- Problem statement:
Retype the full set of data, character for character.
=== Supplied records ===
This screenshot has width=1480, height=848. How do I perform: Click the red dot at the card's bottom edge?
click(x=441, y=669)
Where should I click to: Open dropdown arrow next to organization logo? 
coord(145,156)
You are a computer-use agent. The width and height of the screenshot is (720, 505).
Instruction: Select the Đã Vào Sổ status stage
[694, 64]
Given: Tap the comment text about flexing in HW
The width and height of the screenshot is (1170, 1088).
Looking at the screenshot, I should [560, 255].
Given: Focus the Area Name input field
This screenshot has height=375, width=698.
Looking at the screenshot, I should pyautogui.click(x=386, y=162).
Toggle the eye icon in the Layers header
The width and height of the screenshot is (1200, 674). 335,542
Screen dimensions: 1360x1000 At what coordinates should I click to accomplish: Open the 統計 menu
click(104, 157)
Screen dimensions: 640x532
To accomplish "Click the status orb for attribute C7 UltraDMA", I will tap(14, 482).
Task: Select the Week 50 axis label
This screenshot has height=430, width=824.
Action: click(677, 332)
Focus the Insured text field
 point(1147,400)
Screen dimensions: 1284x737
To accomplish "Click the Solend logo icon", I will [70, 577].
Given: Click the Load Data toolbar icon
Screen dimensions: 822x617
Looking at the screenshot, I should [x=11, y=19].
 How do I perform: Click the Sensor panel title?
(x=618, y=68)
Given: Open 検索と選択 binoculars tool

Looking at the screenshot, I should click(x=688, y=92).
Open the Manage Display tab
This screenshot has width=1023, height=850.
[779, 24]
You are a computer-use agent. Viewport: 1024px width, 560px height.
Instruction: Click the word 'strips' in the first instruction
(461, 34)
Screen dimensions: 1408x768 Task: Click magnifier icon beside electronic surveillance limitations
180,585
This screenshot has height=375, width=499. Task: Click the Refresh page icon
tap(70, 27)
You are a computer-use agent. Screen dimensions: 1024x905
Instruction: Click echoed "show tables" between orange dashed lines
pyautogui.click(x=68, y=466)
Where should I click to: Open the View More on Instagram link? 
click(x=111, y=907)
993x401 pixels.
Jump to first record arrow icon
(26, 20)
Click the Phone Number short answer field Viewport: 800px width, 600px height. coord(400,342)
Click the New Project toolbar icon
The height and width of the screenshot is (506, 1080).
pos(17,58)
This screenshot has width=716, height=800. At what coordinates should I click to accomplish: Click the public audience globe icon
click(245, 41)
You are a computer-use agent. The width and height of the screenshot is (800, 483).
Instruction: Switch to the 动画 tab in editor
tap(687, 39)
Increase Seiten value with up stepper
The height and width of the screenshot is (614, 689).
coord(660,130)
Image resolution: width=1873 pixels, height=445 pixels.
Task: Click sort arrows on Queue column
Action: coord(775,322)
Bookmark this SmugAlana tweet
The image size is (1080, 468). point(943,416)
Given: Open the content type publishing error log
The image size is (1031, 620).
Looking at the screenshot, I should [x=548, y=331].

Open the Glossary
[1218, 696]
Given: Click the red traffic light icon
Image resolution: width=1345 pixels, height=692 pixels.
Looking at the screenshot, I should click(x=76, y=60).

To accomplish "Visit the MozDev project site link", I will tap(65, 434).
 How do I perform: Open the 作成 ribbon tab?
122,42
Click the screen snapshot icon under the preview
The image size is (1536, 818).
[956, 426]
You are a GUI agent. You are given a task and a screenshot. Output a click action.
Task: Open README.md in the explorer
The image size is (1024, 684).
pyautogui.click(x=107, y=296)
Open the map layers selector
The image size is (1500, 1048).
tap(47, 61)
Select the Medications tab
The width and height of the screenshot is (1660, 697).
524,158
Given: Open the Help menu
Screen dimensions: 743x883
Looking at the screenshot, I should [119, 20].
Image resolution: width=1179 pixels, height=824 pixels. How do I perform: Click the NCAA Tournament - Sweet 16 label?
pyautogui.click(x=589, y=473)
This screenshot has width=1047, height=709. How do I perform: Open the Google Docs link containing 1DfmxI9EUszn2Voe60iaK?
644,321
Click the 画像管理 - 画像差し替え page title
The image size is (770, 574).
===
- Written response:
This screenshot has width=1480, height=848. How do I perform: Click the red dot at the card's bottom edge?
click(x=441, y=669)
Where should I click to: Open dropdown arrow next to organization logo? 
coord(145,156)
You are a computer-use agent. The width and height of the screenshot is (720, 505).
Instruction: Select the Đã Vào Sổ status stage
[694, 64]
Given: Tap the comment text about flexing in HW
The width and height of the screenshot is (1170, 1088).
Looking at the screenshot, I should [560, 255].
Given: Focus the Area Name input field
This screenshot has height=375, width=698.
Looking at the screenshot, I should pyautogui.click(x=386, y=162).
Toggle the eye icon in the Layers header
The width and height of the screenshot is (1200, 674). 335,542
Screen dimensions: 1360x1000 At what coordinates should I click to accomplish: Open the 統計 menu
click(104, 157)
Screen dimensions: 640x532
To accomplish "Click the status orb for attribute C7 UltraDMA", I will tap(14, 482).
Task: Select the Week 50 axis label
This screenshot has height=430, width=824.
Action: click(677, 332)
Focus the Insured text field
 point(1147,400)
Screen dimensions: 1284x737
To accomplish "Click the Solend logo icon", I will [70, 577].
Given: Click the Load Data toolbar icon
Screen dimensions: 822x617
Looking at the screenshot, I should [x=11, y=19].
 How do I perform: Click the Sensor panel title?
(x=618, y=68)
Given: Open 検索と選択 binoculars tool

Looking at the screenshot, I should click(x=688, y=92).
Open the Manage Display tab
This screenshot has width=1023, height=850.
[779, 24]
You are a computer-use agent. Viewport: 1024px width, 560px height.
Instruction: Click the word 'strips' in the first instruction
(461, 34)
Screen dimensions: 1408x768 Task: Click magnifier icon beside electronic surveillance limitations
180,585
This screenshot has height=375, width=499. Task: Click the Refresh page icon
tap(70, 27)
You are a computer-use agent. Screen dimensions: 1024x905
Instruction: Click echoed "show tables" between orange dashed lines
pyautogui.click(x=68, y=466)
Where should I click to: Open the View More on Instagram link? 
click(x=111, y=907)
993x401 pixels.
Jump to first record arrow icon
(26, 20)
Click the Phone Number short answer field Viewport: 800px width, 600px height. coord(400,342)
Click the New Project toolbar icon
The height and width of the screenshot is (506, 1080).
pos(17,58)
This screenshot has width=716, height=800. At what coordinates should I click to accomplish: Click the public audience globe icon
click(245, 41)
You are a computer-use agent. The width and height of the screenshot is (800, 483).
Instruction: Switch to the 动画 tab in editor
tap(687, 39)
Increase Seiten value with up stepper
The height and width of the screenshot is (614, 689).
coord(660,130)
Image resolution: width=1873 pixels, height=445 pixels.
Task: Click sort arrows on Queue column
Action: coord(775,322)
Bookmark this SmugAlana tweet
The image size is (1080, 468). point(943,416)
Given: Open the content type publishing error log
The image size is (1031, 620).
Looking at the screenshot, I should [x=548, y=331].

Open the Glossary
[1218, 696]
Given: Click the red traffic light icon
Image resolution: width=1345 pixels, height=692 pixels.
Looking at the screenshot, I should click(x=76, y=60).

To accomplish "Visit the MozDev project site link", I will tap(65, 434).
 How do I perform: Open the 作成 ribbon tab?
122,42
Click the screen snapshot icon under the preview
The image size is (1536, 818).
[956, 426]
You are a GUI agent. You are given a task and a screenshot. Output a click action.
Task: Open README.md in the explorer
The image size is (1024, 684).
pyautogui.click(x=107, y=296)
Open the map layers selector
The image size is (1500, 1048).
tap(47, 61)
Select the Medications tab
The width and height of the screenshot is (1660, 697).
524,158
Given: Open the Help menu
Screen dimensions: 743x883
Looking at the screenshot, I should [119, 20].
Image resolution: width=1179 pixels, height=824 pixels. How do I perform: Click the NCAA Tournament - Sweet 16 label?
pyautogui.click(x=589, y=473)
This screenshot has width=1047, height=709. How do I perform: Open the Google Docs link containing 1DfmxI9EUszn2Voe60iaK?
644,321
Click the 画像管理 - 画像差し替え page title
The image size is (770, 574).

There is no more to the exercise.